Supplementing means we are giving them extra minerals in the form of a mineral tub or salt/mineral block – or even just hay that has a higher value. And we also supplement with grain if and when needed. All the while, the cows and calves are on grass – grazing as much as their little hearts’ desire. We don’t want our animals to lack anything in the healthy department, so we do all we can to give them the vitamins and minerals they need to thrive.
When the beef calves are ready to leave the ranch (meaning calves that aren’t going to be held back to be kept for breeding), they will go to a backgrounding facility where they will have more grain and continue to be on grass or hay. At 12 to 18 months of age, the cattle are moved to a feedlot and are usually separated into groups of 100 animals. Cattle usually spend four to six months in a feedlot, during which they are fed a scientifically-formulated ration of corn and/or silage, hay and distillers grains.
The most important thing to remember in whatever beef you decide to eat, is that consumer’s have a choice.

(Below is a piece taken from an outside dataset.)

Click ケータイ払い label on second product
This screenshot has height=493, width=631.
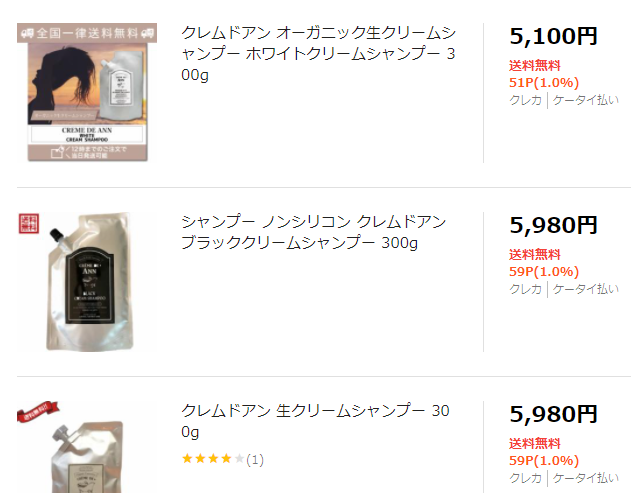pyautogui.click(x=586, y=289)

We have a choice as beef producers and we choose to raise conventional (corn-fed) beef. Conventional beef assures a consistent, year-round supply of high-quality beef with the tenderness and flavor most consumers prefer. When it comes to beef, most consumers tell us that taste is their highest priority. And, corn-fed beef cattle spend most of their lives on range or pasture eating grass. Our ranch is well-suited for grass production, so we utilize our cattle to harvest the grass to convert it into protein.
How we produce that protein has evolved over time to meet the needs of consumers’ lifestyles and budgets changes over time. While each kind of beef offers something different to the consumer, all beef shares one common denominator that continues to spark demand: a safe, wholesome and nutritious meal.